EXERCISE AIM
Search the listing below for the line containing "Given: Open the Search view icon". From there through the line containing "Image resolution: width=1316", transcribe every line exactly, both ends included.

INPUT FOR THIS TASK
--------------------------------------------------

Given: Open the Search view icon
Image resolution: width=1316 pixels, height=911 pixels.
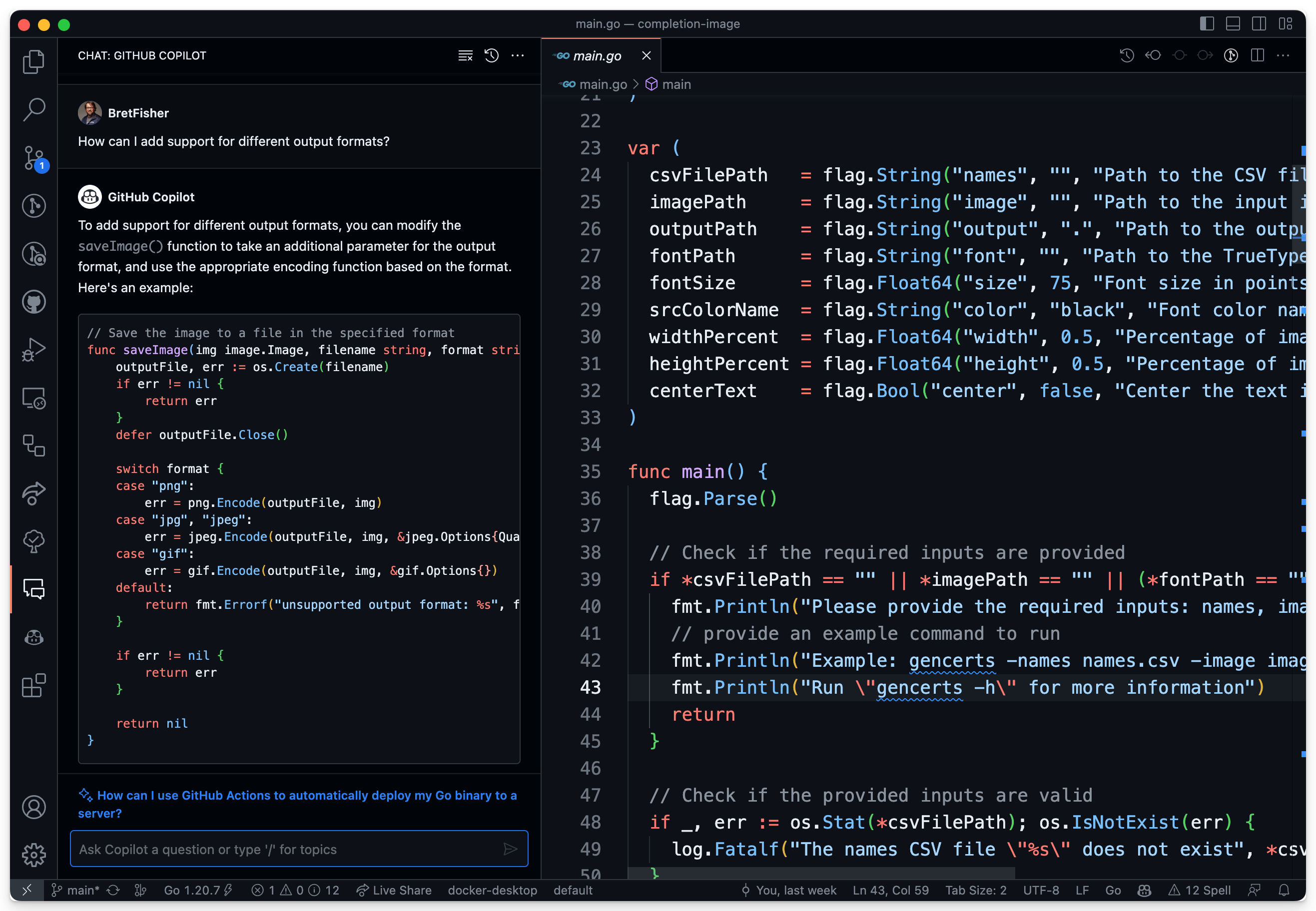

--------------------------------------------------

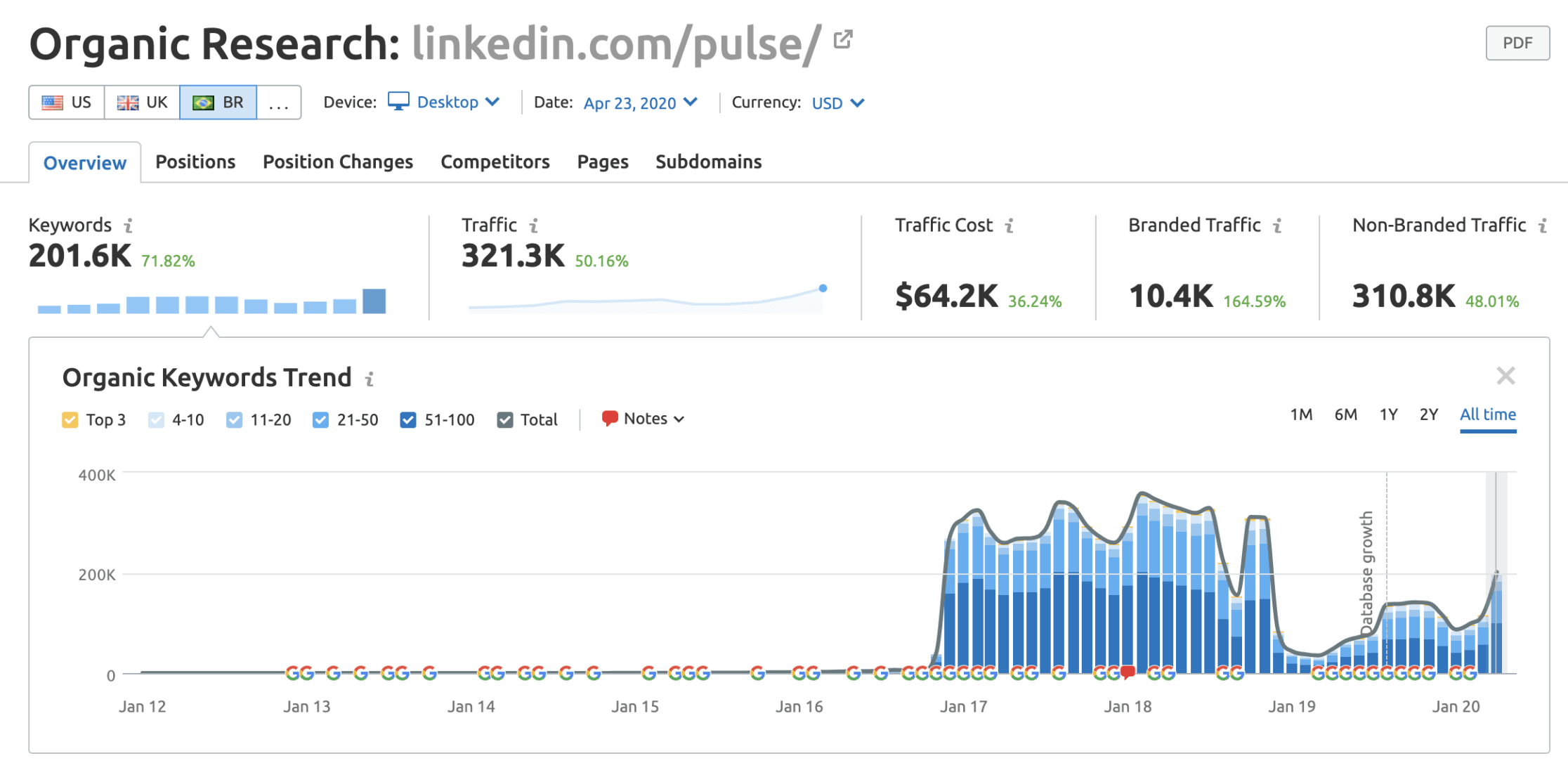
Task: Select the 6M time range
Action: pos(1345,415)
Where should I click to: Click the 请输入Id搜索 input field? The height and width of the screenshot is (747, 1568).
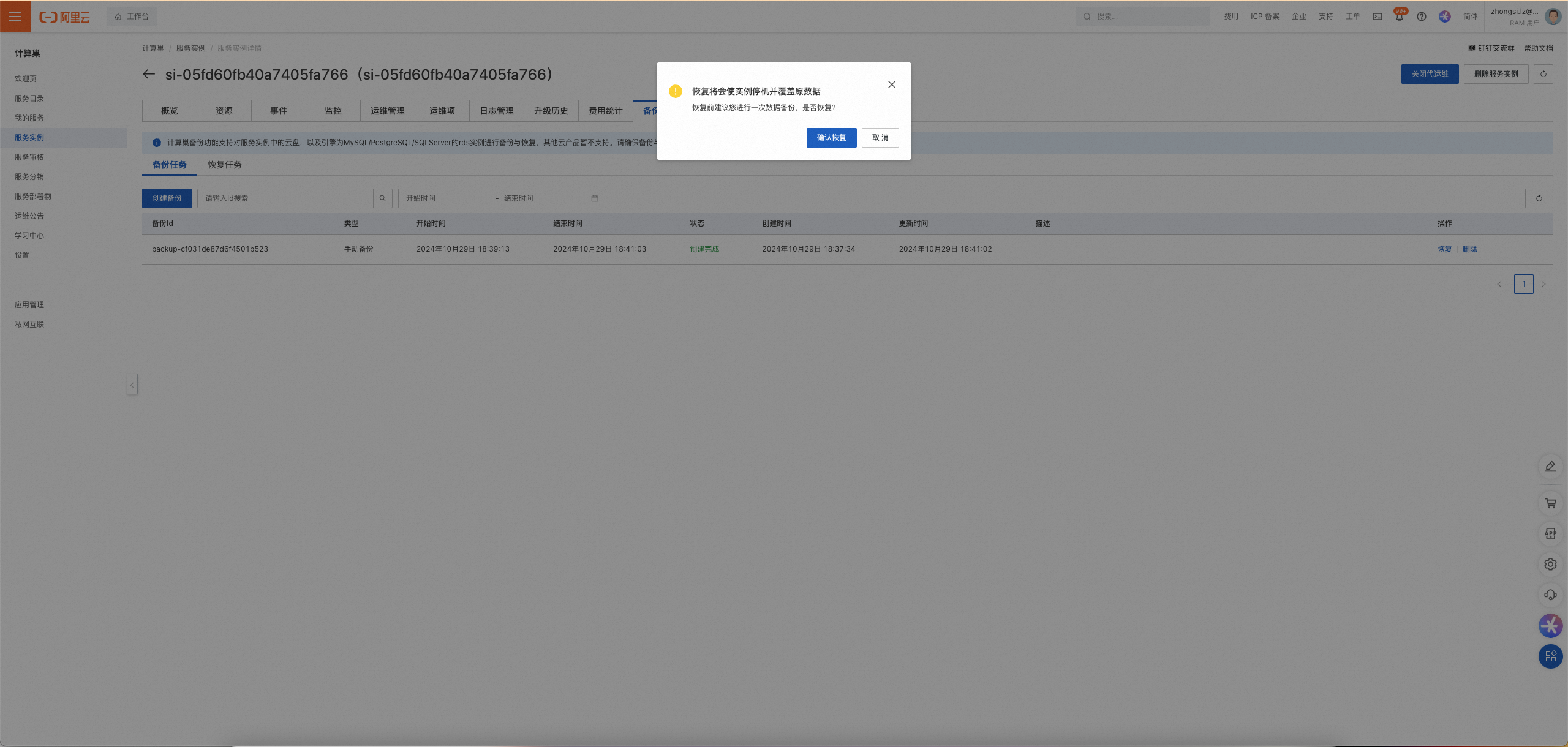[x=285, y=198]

--------------------------------------------------

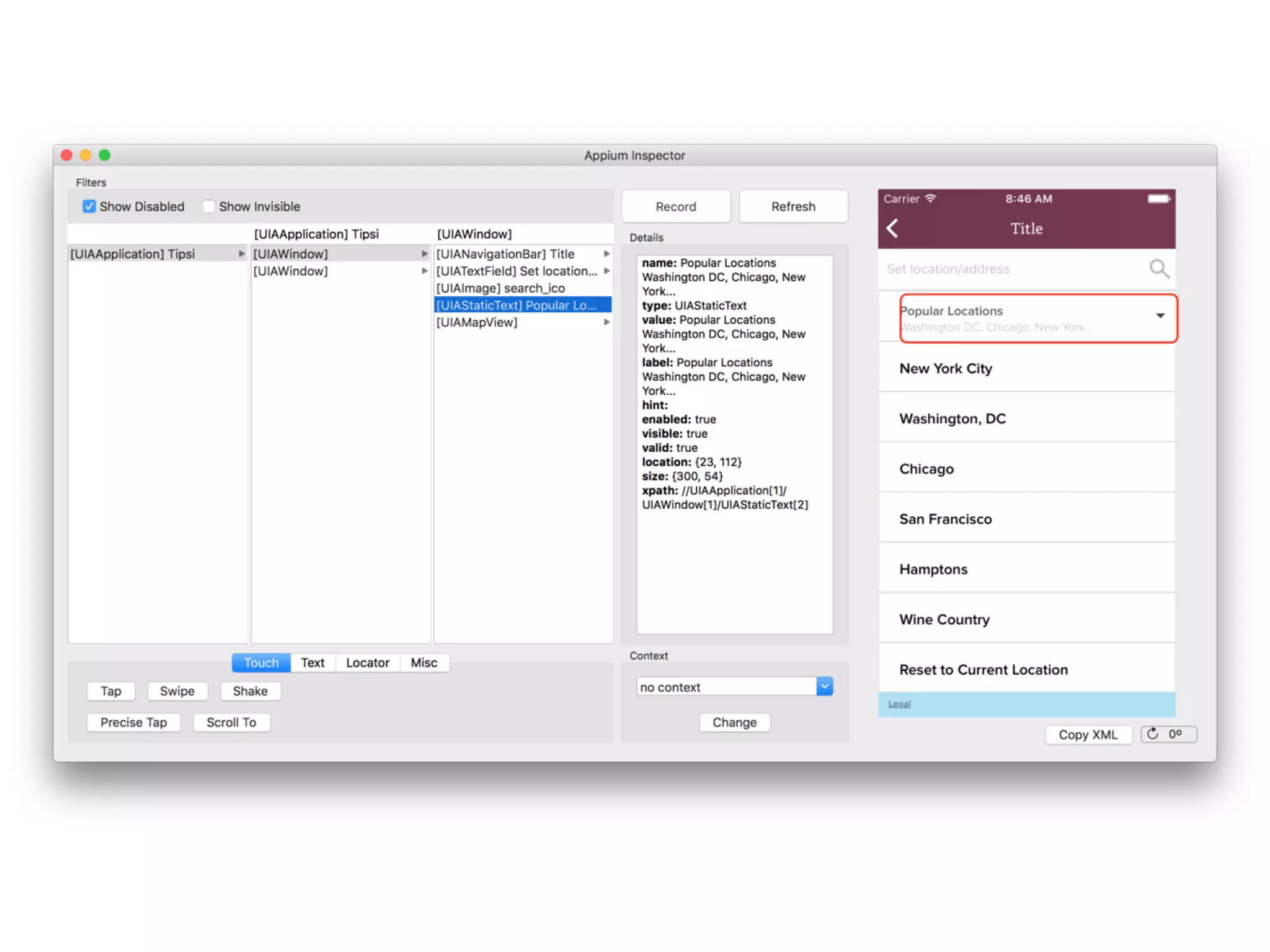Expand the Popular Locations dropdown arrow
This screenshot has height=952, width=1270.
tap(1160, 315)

--------------------------------------------------

WRITTEN SOLUTION
Given: Open the Search view icon
Image resolution: width=1316 pixels, height=911 pixels.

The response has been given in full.